* **TO DO**
Report every line in the records below that holds the word "will".

[Saved data entries]
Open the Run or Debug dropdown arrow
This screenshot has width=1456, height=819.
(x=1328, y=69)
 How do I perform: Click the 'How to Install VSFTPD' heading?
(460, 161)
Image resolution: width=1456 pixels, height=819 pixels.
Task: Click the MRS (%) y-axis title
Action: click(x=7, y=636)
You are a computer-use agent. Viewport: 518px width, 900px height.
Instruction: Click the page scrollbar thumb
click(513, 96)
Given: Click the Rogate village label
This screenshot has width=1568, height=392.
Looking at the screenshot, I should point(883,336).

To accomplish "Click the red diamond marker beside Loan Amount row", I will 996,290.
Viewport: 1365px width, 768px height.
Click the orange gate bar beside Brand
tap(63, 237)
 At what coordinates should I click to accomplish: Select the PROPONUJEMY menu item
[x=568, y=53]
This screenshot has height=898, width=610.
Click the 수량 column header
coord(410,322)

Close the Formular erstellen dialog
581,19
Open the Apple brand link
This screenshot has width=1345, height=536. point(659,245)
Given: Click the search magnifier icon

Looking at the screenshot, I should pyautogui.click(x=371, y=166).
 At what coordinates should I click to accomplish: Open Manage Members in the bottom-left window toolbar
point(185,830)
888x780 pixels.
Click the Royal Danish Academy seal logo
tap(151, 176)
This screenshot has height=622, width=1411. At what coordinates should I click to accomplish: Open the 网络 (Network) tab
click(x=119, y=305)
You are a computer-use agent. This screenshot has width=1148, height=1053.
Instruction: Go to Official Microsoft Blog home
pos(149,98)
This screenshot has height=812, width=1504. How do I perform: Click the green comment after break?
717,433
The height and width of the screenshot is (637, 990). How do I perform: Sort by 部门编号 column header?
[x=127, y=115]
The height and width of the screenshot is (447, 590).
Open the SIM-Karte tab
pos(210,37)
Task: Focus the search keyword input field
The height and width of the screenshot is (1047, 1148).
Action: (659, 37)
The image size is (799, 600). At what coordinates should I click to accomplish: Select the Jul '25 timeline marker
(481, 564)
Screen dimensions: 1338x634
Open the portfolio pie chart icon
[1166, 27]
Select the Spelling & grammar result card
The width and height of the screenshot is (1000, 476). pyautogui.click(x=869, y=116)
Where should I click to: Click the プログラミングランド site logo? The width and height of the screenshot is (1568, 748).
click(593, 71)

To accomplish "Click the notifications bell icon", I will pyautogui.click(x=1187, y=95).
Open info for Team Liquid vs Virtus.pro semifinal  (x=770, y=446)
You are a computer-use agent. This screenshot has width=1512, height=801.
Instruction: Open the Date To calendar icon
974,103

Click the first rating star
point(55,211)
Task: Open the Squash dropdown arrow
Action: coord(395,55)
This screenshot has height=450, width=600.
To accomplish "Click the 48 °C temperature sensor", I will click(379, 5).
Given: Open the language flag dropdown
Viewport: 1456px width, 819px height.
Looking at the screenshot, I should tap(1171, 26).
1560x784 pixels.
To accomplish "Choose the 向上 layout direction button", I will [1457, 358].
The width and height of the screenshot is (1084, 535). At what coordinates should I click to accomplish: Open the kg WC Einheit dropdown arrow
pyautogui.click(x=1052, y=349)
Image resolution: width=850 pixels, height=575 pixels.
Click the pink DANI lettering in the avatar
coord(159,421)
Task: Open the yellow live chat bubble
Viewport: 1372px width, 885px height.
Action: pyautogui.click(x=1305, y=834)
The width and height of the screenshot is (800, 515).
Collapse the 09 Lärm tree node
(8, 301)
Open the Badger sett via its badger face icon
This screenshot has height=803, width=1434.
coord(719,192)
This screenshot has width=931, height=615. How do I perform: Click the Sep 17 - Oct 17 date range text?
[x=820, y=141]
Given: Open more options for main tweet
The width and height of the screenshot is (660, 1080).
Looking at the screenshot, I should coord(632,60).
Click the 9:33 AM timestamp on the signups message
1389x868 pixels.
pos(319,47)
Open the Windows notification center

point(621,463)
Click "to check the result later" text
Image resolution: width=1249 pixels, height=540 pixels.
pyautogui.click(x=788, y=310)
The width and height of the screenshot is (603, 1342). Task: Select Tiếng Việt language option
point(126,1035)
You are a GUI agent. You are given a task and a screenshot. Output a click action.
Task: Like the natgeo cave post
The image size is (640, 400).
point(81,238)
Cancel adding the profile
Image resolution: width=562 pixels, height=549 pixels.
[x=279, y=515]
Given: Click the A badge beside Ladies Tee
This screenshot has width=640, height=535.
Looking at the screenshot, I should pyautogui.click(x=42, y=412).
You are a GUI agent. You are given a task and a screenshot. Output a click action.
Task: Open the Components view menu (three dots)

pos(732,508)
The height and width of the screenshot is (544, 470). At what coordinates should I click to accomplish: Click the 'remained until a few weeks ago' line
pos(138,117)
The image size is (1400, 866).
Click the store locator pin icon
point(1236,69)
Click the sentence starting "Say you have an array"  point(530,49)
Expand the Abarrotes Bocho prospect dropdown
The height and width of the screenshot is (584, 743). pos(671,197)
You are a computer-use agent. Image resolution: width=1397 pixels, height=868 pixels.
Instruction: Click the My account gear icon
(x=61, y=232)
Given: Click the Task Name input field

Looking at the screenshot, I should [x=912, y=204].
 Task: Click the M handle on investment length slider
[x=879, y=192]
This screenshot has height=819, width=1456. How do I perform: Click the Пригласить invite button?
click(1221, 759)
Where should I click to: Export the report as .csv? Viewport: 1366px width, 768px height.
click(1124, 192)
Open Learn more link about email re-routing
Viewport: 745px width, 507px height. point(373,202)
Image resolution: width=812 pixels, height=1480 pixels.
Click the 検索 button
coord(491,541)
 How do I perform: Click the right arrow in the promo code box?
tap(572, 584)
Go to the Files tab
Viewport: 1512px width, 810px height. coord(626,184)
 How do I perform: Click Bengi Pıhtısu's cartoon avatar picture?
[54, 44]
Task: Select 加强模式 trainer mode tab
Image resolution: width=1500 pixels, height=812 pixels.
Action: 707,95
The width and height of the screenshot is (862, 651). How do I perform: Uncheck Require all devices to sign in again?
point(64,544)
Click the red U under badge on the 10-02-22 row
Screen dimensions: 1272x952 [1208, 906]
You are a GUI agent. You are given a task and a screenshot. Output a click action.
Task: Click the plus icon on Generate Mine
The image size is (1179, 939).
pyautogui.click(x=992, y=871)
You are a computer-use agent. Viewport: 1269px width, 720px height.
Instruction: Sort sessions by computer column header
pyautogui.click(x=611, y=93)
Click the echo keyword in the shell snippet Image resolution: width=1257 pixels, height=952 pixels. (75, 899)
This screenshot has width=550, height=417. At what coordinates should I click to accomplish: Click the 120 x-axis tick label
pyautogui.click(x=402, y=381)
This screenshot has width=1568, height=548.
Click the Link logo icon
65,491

* **YOUR SOLUTION**
To accomplish "Click the red diamond marker beside Loan Amount row", I will 996,290.
To accomplish "Click the notifications bell icon", I will pyautogui.click(x=1187, y=95).
To accomplish "Click the 48 °C temperature sensor", I will click(379, 5).
To accomplish "Choose the 向上 layout direction button", I will [1457, 358].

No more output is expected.